Nasza Loteria SR - pasek na kartach artykułów

Był dla nas jak ojciec (zdjęcia)

Andrzej Zdanowicz [email protected]
Byliśmy zaskoczeni, że znalazł czas... Nauczycielka Mirona Chodakowskiego wspomina, że również w podstawówce był bardzo pilny.
Byliśmy zaskoczeni, że znalazł czas... Nauczycielka Mirona Chodakowskiego wspomina, że również w podstawówce był bardzo pilny.
Odszedł arcybiskup hajnowski Miron, ordynariusz Wojska Polskiego
Byliśmy zaskoczeni, że znalazł czas... Nauczycielka Mirona Chodakowskiego wspomina, że również w podstawówce był bardzo pilny.
Byliśmy zaskoczeni, że znalazł czas... Nauczycielka Mirona Chodakowskiego wspomina, że również w podstawówce był bardzo pilny.

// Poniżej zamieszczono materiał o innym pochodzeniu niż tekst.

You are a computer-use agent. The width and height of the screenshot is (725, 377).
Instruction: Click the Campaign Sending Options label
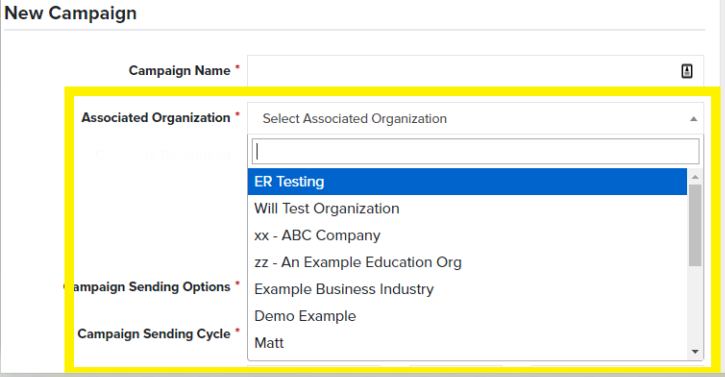pyautogui.click(x=152, y=287)
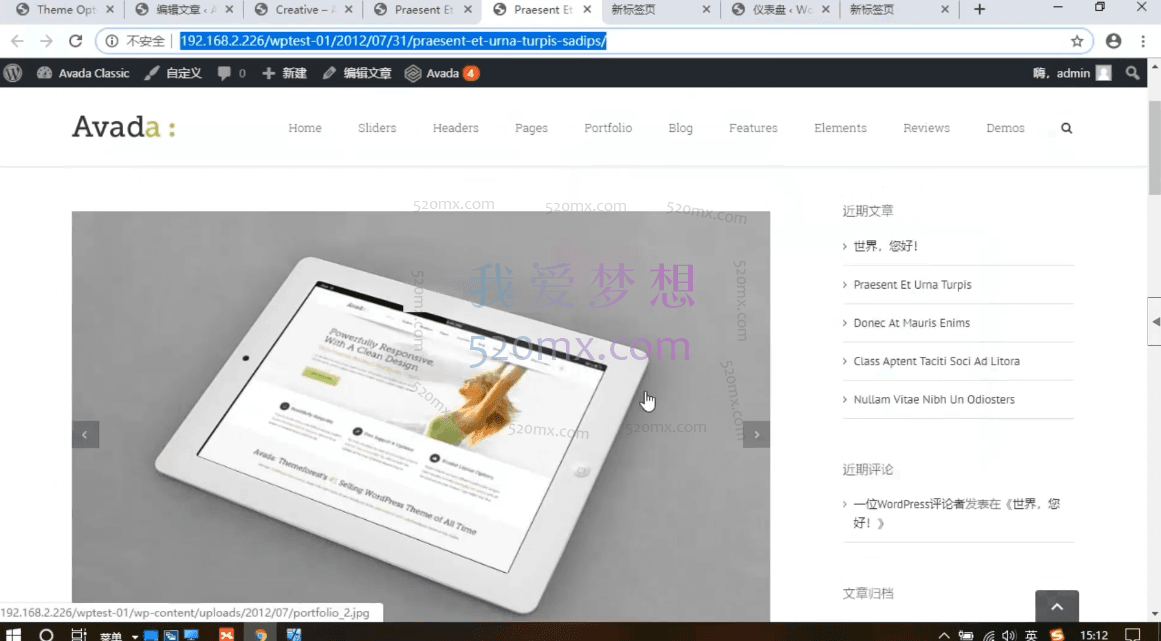
Task: Open the Features navigation dropdown
Action: coord(752,128)
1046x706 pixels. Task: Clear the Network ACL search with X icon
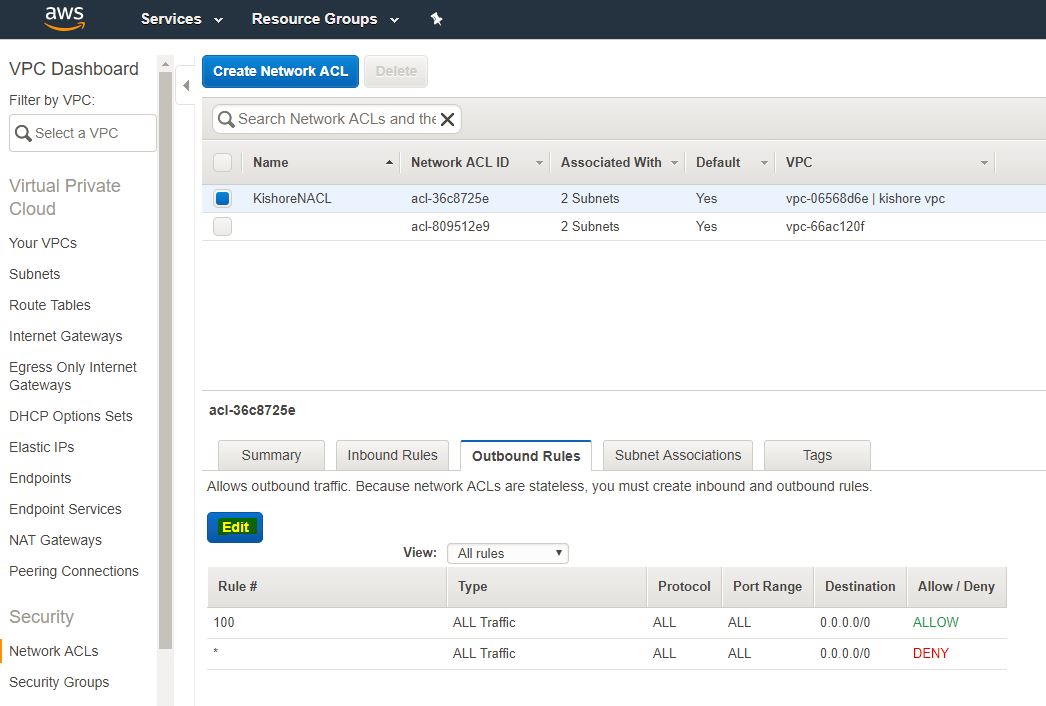[x=448, y=120]
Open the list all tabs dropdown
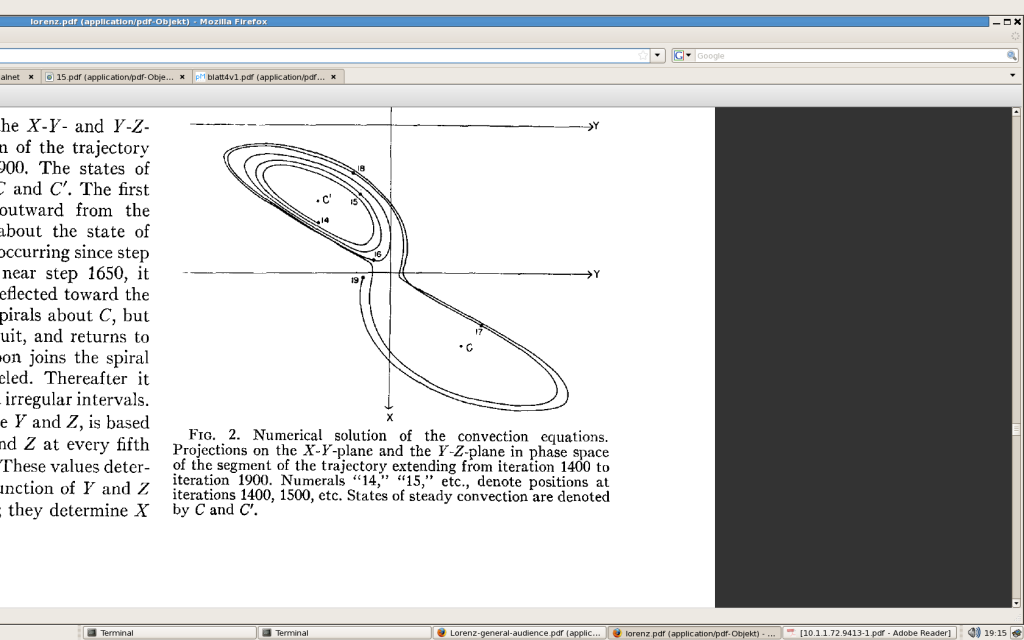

Byliśmy zaskoczeni, że znalazł czas... Nauczycielka Mirona Chodakowskiego wspomina, że również w podstawówce był bardzo pilny.

Pamiętam go jako małego chłopca, ucznia podstawówki - wspomina emerytowana nauczycielka ze Szkoły Podstawowej nr 12 w Białymstoku, którą spotkaliśmy podczas uroczystości pogrzebowych w Supraślu. - Był bardzo staranny i pilny. Już wtedy widać było, że zostanie duchownym. Nie zapomniał o znajomych z dawnych lat. Jako biskup udzielił ślubu memu synowi. Dawniej byli kolegami z klasy.

To nie jedyna osoba, która ciepło wspomina hajnowskiego hierarchę, który zginął 10 kwietnia w katastrofie samolotu prezydenckiego pod Smoleńskiem.
- Darzyliśmy go wielkim szacunkiem, bo jak nikt inny potrafił skupić wokół siebie wiernych - mówi Barbara Kuczko, która wraz z mężem i dzieckiem przyjechała na pogrzeb z Białegostoku. - Nie wyobrażam sobie, że miałoby nas zabraknąć na jego pożegnaniu.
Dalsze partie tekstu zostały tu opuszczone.